(Collected data)
↓

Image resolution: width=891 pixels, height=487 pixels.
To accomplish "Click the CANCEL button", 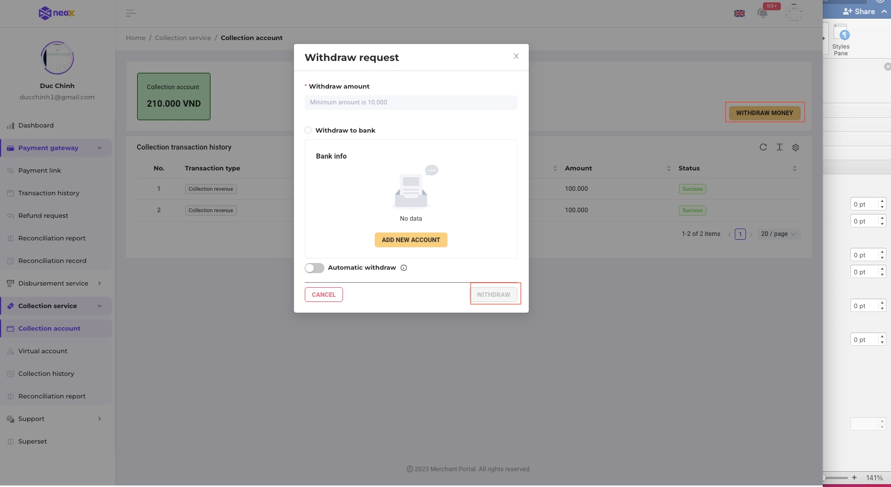I will [323, 295].
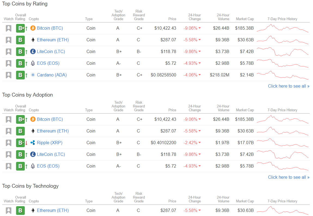Toggle Watch bookmark for Ethereum in Top Coins by Technology
The height and width of the screenshot is (216, 313).
9,211
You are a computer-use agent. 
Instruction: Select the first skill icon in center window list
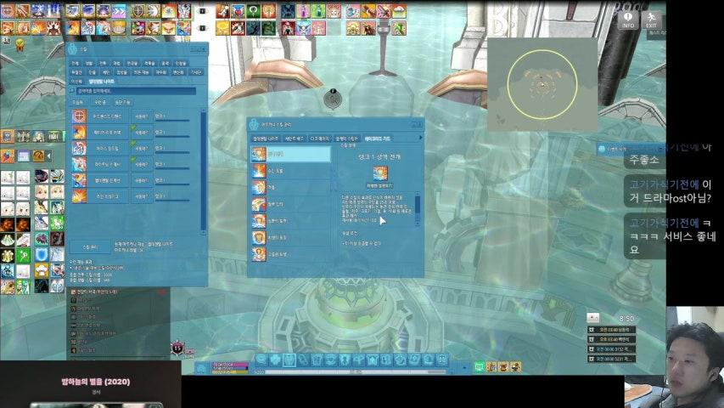coord(258,155)

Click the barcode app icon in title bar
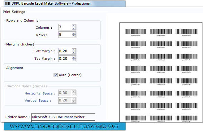[x=7, y=3]
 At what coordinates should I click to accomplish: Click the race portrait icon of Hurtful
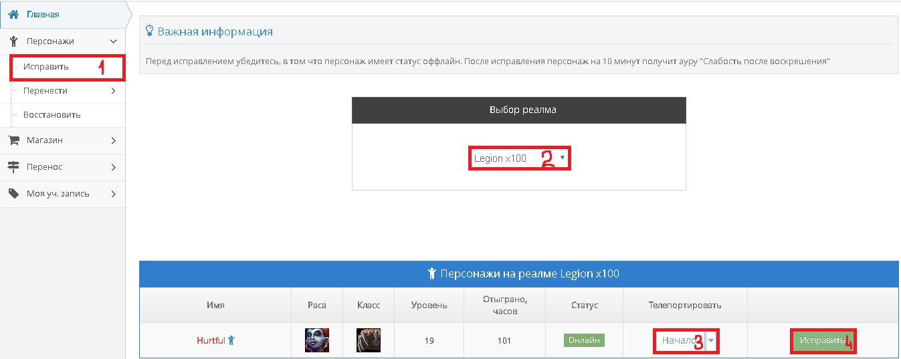(316, 340)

↑

ACTION ITEM: Copy out, without any pictures, the lines of the records above from the one containing "At what coordinates" through the final line, both ends included.

ANSWER TO THIS TASK:
 At what coordinates should I click to accomplish: Click the race portrait icon of Hurtful
(316, 340)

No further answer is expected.